Cast Iron Mac & Cheese

This is a simple and delicious one-pot main OR side dish* that should please all the cheese-lovers in your life!

  • 8 oz large elbow macaroni  noodles
  • 2 cups shredded sharp Cheddar cheese, divided
  • 1 cup creamier shredded cheese (Monterey Jack, provolone, mozzarella, gouda)
  • 1/4 cup shredded Parmesan cheese
  • 1/2 stick butter
  • 1 medium (12 oz or so) can evaporated milk
  • 1 egg
  • 1 tbsp yellow mustard
  • Salt and white pepper to taste

Preheat oven to 350 degrees. Fill 9 or 10 inch oven-safe skillet with 1 inch salted water and bring to boil; add noodles and cook to al dente. Drain and return to skillet with the eye turned off. Add butter, stirring to melt; then add cheeses (saving back 1 cup of the Cheddar) and stir well until mostly melted and incorporated. Stir in milk, egg, mustard, and white pepper.
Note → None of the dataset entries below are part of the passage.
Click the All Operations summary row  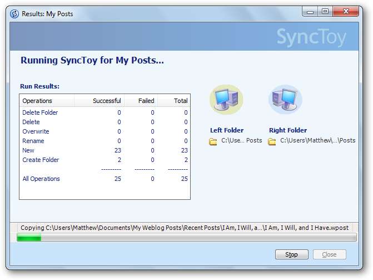(x=41, y=179)
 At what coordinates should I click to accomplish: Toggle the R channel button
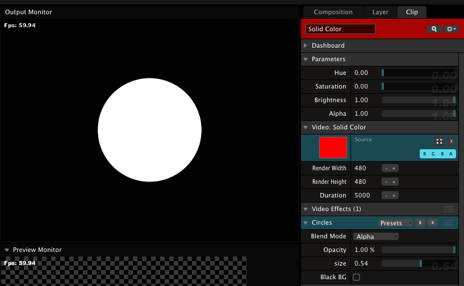(x=425, y=154)
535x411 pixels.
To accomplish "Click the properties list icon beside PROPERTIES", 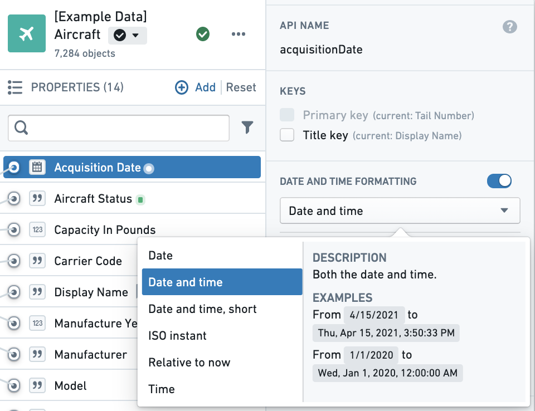I will click(x=15, y=87).
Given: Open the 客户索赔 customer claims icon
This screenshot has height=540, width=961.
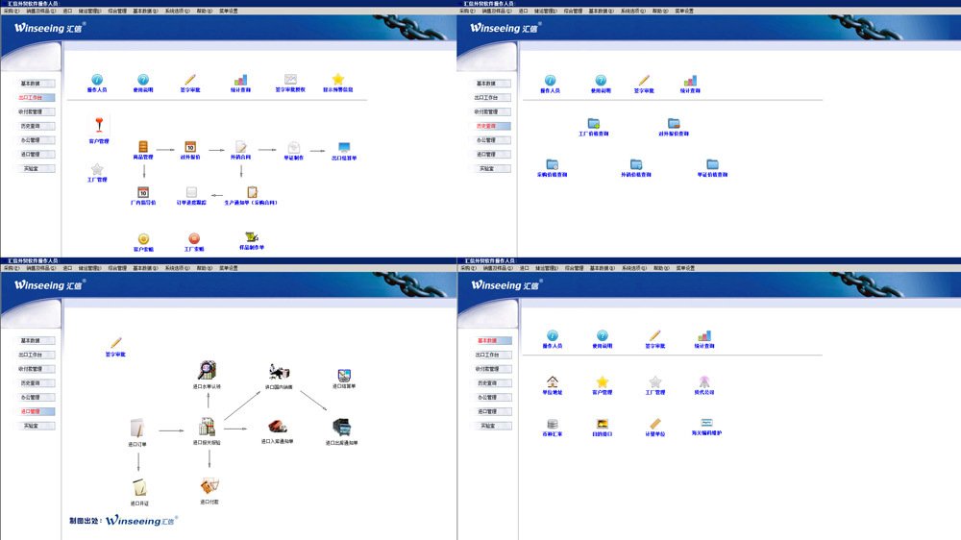Looking at the screenshot, I should click(143, 238).
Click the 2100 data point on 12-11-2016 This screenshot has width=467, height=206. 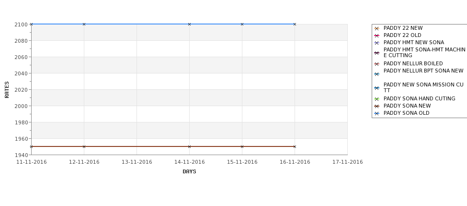pyautogui.click(x=84, y=24)
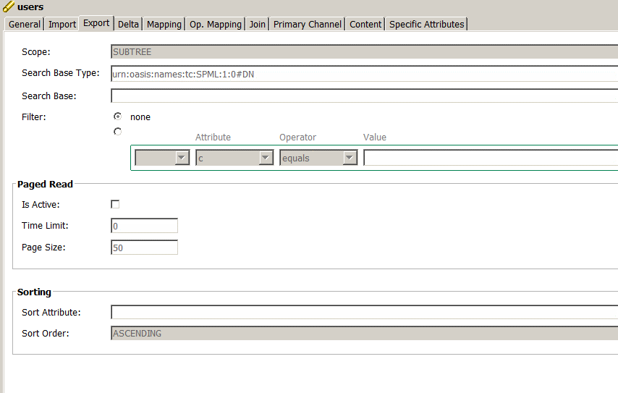The width and height of the screenshot is (618, 393).
Task: Expand the blank dropdown before Attribute
Action: coord(182,158)
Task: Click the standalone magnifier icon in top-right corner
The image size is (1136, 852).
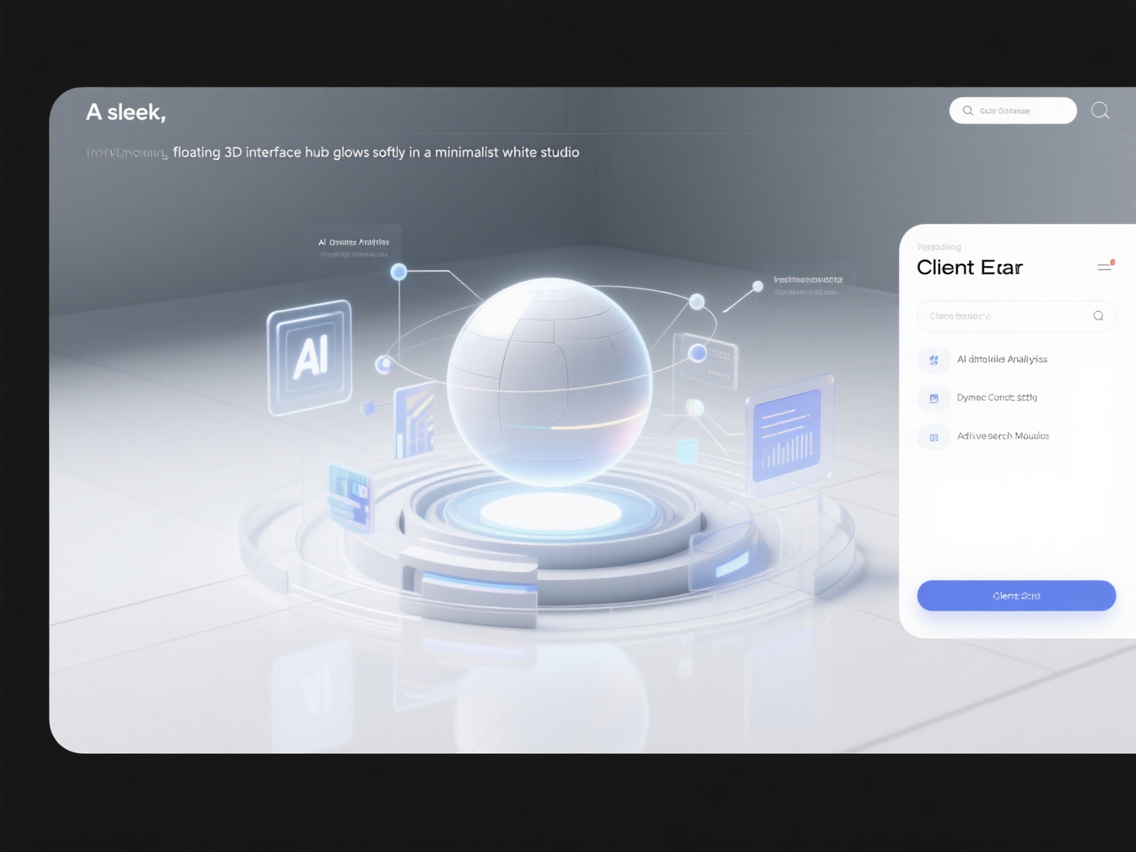Action: [x=1100, y=111]
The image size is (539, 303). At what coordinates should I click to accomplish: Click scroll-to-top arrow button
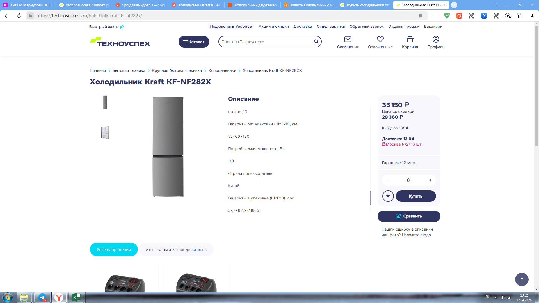click(x=522, y=279)
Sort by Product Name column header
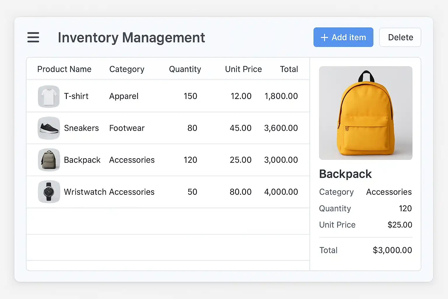 click(64, 69)
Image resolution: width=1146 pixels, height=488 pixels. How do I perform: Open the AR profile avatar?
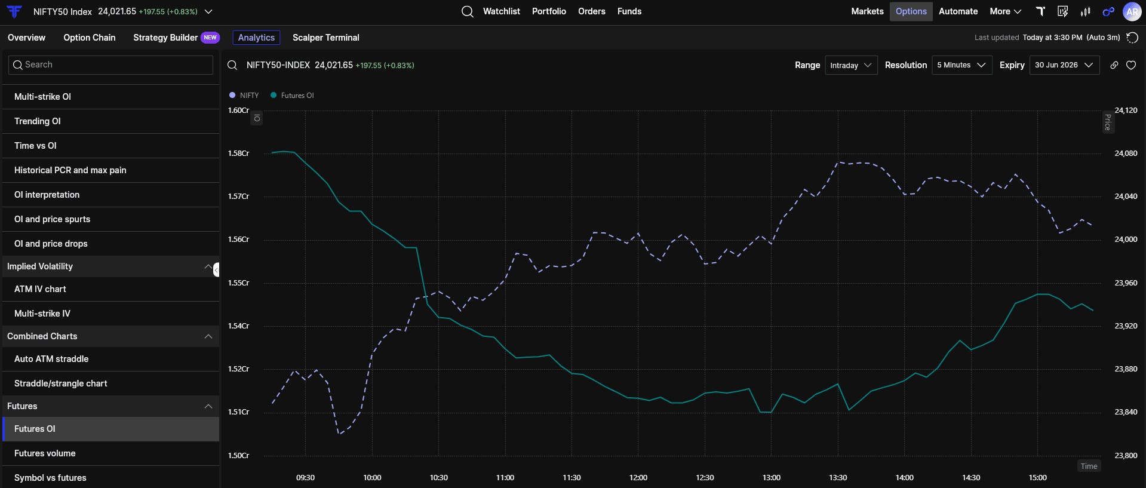click(x=1132, y=11)
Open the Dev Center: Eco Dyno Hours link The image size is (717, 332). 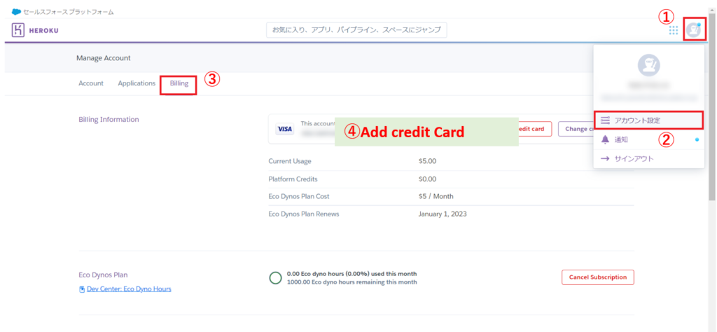click(x=129, y=289)
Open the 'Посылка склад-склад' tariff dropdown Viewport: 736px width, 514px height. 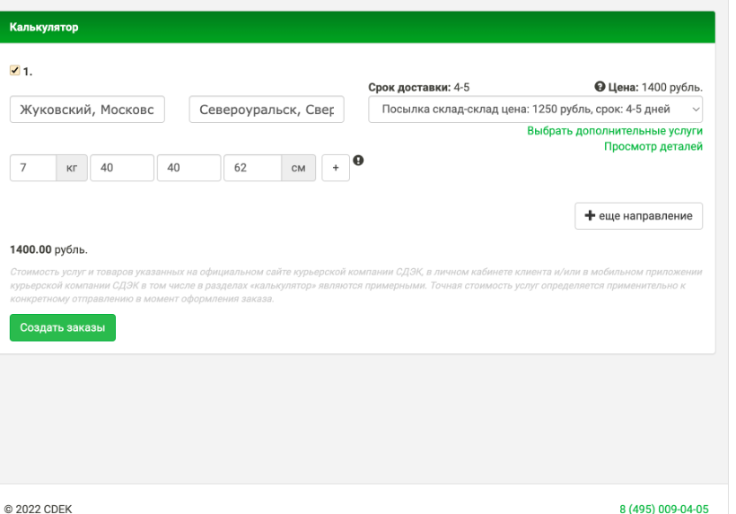click(535, 109)
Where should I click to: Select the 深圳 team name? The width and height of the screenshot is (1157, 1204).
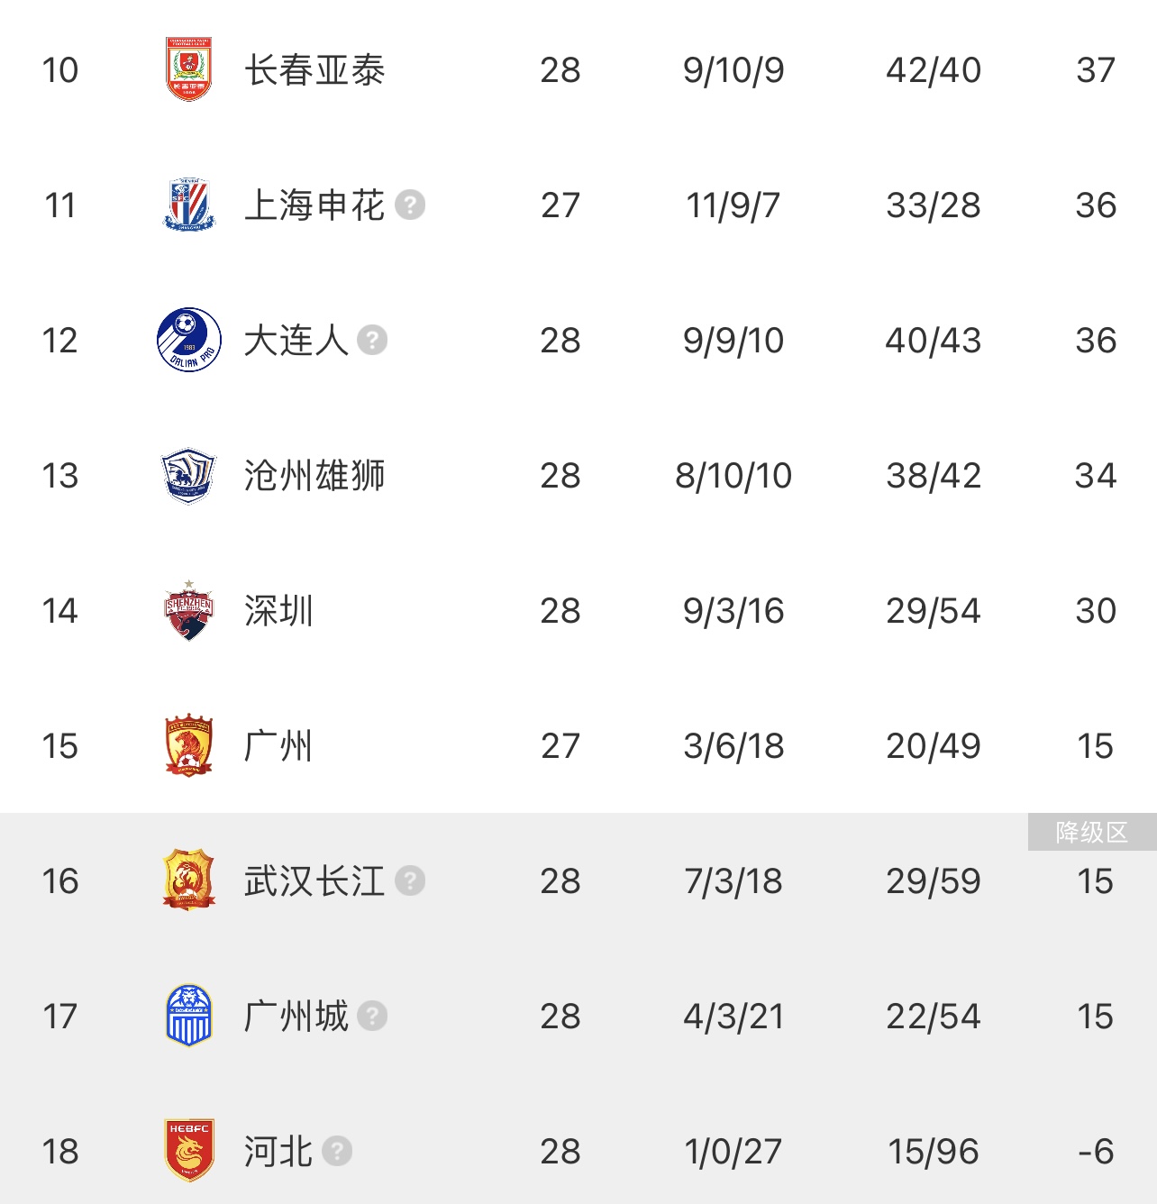coord(278,611)
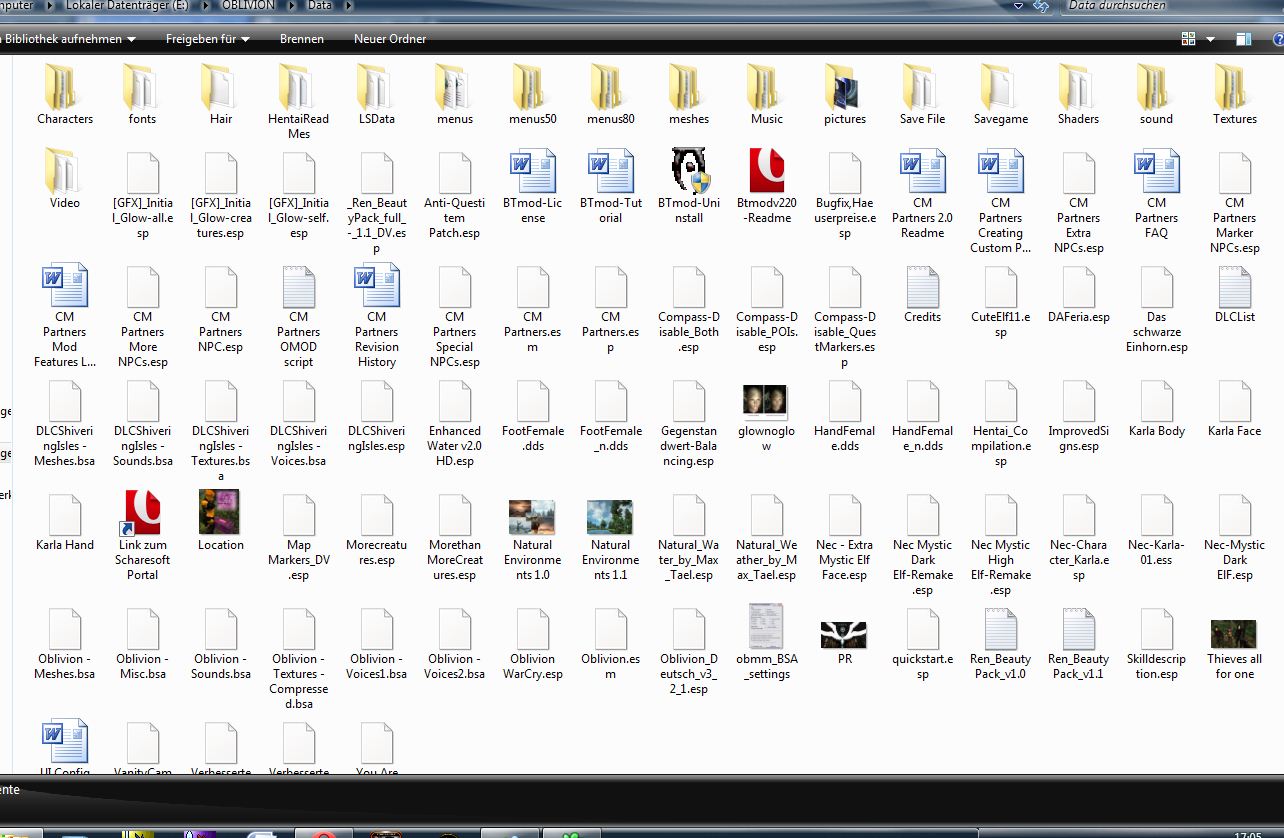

Top with remaining Cheddar and bake in oven for 20 minutes or until top is golden and bubbly. Do not overbake.

To make a larger batch, use large pot or dutch oven; transfer to baking dish if needed for baking.


*(Here in the South, macaroni and cheese is generally considered a side dish. However, in other parts of the country, I’ve discovered it’s usually served as a main dish. I know I could eat it in either capacity!)